- Extracted records
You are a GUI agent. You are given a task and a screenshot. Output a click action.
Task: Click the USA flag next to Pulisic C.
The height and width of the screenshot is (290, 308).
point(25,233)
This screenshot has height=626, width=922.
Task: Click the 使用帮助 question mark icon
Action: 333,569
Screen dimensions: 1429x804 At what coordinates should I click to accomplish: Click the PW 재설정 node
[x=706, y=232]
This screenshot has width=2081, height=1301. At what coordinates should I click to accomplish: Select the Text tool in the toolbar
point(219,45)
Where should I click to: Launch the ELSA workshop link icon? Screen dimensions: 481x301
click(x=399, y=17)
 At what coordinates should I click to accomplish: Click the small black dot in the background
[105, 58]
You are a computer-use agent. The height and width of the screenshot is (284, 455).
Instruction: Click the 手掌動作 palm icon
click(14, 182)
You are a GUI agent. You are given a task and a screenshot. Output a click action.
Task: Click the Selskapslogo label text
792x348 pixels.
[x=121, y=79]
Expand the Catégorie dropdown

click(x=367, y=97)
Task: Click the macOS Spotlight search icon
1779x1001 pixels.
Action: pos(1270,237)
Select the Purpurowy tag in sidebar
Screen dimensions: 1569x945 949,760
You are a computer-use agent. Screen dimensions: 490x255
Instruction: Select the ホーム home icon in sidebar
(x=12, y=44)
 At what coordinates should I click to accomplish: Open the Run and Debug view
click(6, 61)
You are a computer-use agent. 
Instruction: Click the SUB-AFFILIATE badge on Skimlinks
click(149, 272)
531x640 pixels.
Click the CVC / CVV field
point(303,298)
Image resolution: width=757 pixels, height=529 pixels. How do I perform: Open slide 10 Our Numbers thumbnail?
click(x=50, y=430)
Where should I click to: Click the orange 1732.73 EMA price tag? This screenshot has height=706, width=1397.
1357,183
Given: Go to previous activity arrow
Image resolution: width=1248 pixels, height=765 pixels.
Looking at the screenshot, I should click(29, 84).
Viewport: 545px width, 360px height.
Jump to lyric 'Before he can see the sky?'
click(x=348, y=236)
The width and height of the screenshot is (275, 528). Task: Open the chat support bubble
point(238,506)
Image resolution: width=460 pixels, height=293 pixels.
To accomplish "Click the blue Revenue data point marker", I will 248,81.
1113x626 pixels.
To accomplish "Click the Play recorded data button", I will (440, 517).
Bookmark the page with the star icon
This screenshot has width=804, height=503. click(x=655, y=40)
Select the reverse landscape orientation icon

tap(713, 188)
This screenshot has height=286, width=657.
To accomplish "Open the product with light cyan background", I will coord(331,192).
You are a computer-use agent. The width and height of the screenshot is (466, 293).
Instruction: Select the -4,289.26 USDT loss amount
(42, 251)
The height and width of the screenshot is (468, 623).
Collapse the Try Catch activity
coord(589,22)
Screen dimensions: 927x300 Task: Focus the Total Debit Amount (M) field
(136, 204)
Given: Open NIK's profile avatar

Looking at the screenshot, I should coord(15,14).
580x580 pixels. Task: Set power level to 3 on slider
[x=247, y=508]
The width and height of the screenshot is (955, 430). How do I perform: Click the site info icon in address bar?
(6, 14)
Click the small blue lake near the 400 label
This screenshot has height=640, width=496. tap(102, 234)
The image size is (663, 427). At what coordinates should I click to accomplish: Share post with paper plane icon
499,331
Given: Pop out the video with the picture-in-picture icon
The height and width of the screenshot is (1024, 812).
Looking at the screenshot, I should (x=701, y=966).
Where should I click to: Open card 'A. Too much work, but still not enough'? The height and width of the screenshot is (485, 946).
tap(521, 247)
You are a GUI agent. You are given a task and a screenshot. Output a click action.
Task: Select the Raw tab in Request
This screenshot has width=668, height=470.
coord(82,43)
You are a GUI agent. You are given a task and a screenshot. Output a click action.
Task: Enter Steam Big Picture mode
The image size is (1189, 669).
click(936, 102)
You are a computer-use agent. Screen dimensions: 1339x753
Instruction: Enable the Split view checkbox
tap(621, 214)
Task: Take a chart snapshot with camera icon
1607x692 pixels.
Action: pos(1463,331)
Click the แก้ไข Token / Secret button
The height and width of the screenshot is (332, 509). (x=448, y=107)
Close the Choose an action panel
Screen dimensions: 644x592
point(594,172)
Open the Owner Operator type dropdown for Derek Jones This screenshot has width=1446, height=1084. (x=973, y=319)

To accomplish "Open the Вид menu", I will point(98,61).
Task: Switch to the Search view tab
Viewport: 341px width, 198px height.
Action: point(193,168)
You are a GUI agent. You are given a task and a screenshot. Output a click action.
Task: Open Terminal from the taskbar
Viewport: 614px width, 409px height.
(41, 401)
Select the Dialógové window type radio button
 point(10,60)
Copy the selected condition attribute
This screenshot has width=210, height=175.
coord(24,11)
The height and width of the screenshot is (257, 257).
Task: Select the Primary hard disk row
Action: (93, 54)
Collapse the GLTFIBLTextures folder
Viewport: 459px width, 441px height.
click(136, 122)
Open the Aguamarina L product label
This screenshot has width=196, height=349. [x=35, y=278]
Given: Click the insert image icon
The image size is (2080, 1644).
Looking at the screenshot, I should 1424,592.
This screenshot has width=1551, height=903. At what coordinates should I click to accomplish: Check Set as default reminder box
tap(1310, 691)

- WORK TO BE COMPLETED
Reproduce the listing above, swapping "GUI agent" for "desktop agent" wherever it occurs and leaving everything else as it is.

- ANSWER BELOW
You are a desktop agent. You are given a task and a screenshot. Output a click action.
Task: Click the USA flag next to Pulisic C.
The height and width of the screenshot is (290, 308).
point(25,233)
This screenshot has height=626, width=922.
Task: Click the 使用帮助 question mark icon
Action: 333,569
Screen dimensions: 1429x804 At what coordinates should I click to accomplish: Click the PW 재설정 node
[x=706, y=232]
This screenshot has width=2081, height=1301. At what coordinates should I click to accomplish: Select the Text tool in the toolbar
point(219,45)
Where should I click to: Launch the ELSA workshop link icon? Screen dimensions: 481x301
click(x=399, y=17)
 At what coordinates should I click to accomplish: Click the small black dot in the background
[105, 58]
You are a computer-use agent. The height and width of the screenshot is (284, 455).
Instruction: Click the 手掌動作 palm icon
click(14, 182)
You are a desktop agent. You are given a task and a screenshot. Output a click action.
Task: Click the Selskapslogo label text
792x348 pixels.
[x=121, y=79]
Expand the Catégorie dropdown

click(x=367, y=97)
Task: Click the macOS Spotlight search icon
1779x1001 pixels.
Action: pos(1270,237)
Select the Purpurowy tag in sidebar
Screen dimensions: 1569x945 949,760
You are a computer-use agent. Screen dimensions: 490x255
Instruction: Select the ホーム home icon in sidebar
(x=12, y=44)
 At what coordinates should I click to accomplish: Open the Run and Debug view
click(6, 61)
You are a computer-use agent. 
Instruction: Click the SUB-AFFILIATE badge on Skimlinks
click(149, 272)
531x640 pixels.
Click the CVC / CVV field
point(303,298)
Image resolution: width=757 pixels, height=529 pixels. How do I perform: Open slide 10 Our Numbers thumbnail?
click(x=50, y=430)
Where should I click to: Click the orange 1732.73 EMA price tag? This screenshot has height=706, width=1397.
1357,183
Given: Go to previous activity arrow
Image resolution: width=1248 pixels, height=765 pixels.
Looking at the screenshot, I should click(29, 84).
Viewport: 545px width, 360px height.
Jump to lyric 'Before he can see the sky?'
click(x=348, y=236)
The width and height of the screenshot is (275, 528). Task: Open the chat support bubble
point(238,506)
Image resolution: width=460 pixels, height=293 pixels.
To accomplish "Click the blue Revenue data point marker", I will 248,81.
1113x626 pixels.
To accomplish "Click the Play recorded data button", I will (440, 517).
Bookmark the page with the star icon
This screenshot has width=804, height=503. click(x=655, y=40)
Select the reverse landscape orientation icon

tap(713, 188)
This screenshot has height=286, width=657.
To accomplish "Open the product with light cyan background", I will coord(331,192).
You are a computer-use agent. The width and height of the screenshot is (466, 293).
Instruction: Select the -4,289.26 USDT loss amount
(42, 251)
The height and width of the screenshot is (468, 623).
Collapse the Try Catch activity
coord(589,22)
Screen dimensions: 927x300 Task: Focus the Total Debit Amount (M) field
(136, 204)
Given: Open NIK's profile avatar

Looking at the screenshot, I should coord(15,14).
580x580 pixels. Task: Set power level to 3 on slider
[x=247, y=508]
The width and height of the screenshot is (955, 430). How do I perform: Click the site info icon in address bar?
(6, 14)
Click the small blue lake near the 400 label
This screenshot has height=640, width=496. tap(102, 234)
The image size is (663, 427). At what coordinates should I click to accomplish: Share post with paper plane icon
499,331
Given: Pop out the video with the picture-in-picture icon
The height and width of the screenshot is (1024, 812).
Looking at the screenshot, I should (x=701, y=966).
Where should I click to: Open card 'A. Too much work, but still not enough'? The height and width of the screenshot is (485, 946).
tap(521, 247)
You are a desktop agent. You are given a task and a screenshot. Output a click action.
Task: Select the Raw tab in Request
This screenshot has width=668, height=470.
coord(82,43)
You are a desktop agent. You are given a task and a screenshot. Output a click action.
Task: Enter Steam Big Picture mode
The image size is (1189, 669).
click(936, 102)
You are a computer-use agent. Screen dimensions: 1339x753
Instruction: Enable the Split view checkbox
tap(621, 214)
Task: Take a chart snapshot with camera icon
1607x692 pixels.
Action: pos(1463,331)
Click the แก้ไข Token / Secret button
The height and width of the screenshot is (332, 509). (x=448, y=107)
Close the Choose an action panel
Screen dimensions: 644x592
point(594,172)
Open the Owner Operator type dropdown for Derek Jones This screenshot has width=1446, height=1084. (x=973, y=319)

To accomplish "Open the Вид menu", I will point(98,61).
Task: Switch to the Search view tab
Viewport: 341px width, 198px height.
Action: point(193,168)
You are a desktop agent. You are given a task and a screenshot. Output a click action.
Task: Open Terminal from the taskbar
Viewport: 614px width, 409px height.
(41, 401)
Select the Dialógové window type radio button
 point(10,60)
Copy the selected condition attribute
This screenshot has width=210, height=175.
coord(24,11)
The height and width of the screenshot is (257, 257).
Task: Select the Primary hard disk row
Action: (93, 54)
Collapse the GLTFIBLTextures folder
Viewport: 459px width, 441px height.
click(136, 122)
Open the Aguamarina L product label
This screenshot has width=196, height=349. [x=35, y=278]
Given: Click the insert image icon
The image size is (2080, 1644).
Looking at the screenshot, I should 1424,592.
This screenshot has width=1551, height=903. At what coordinates should I click to accomplish: Check Set as default reminder box
tap(1310, 691)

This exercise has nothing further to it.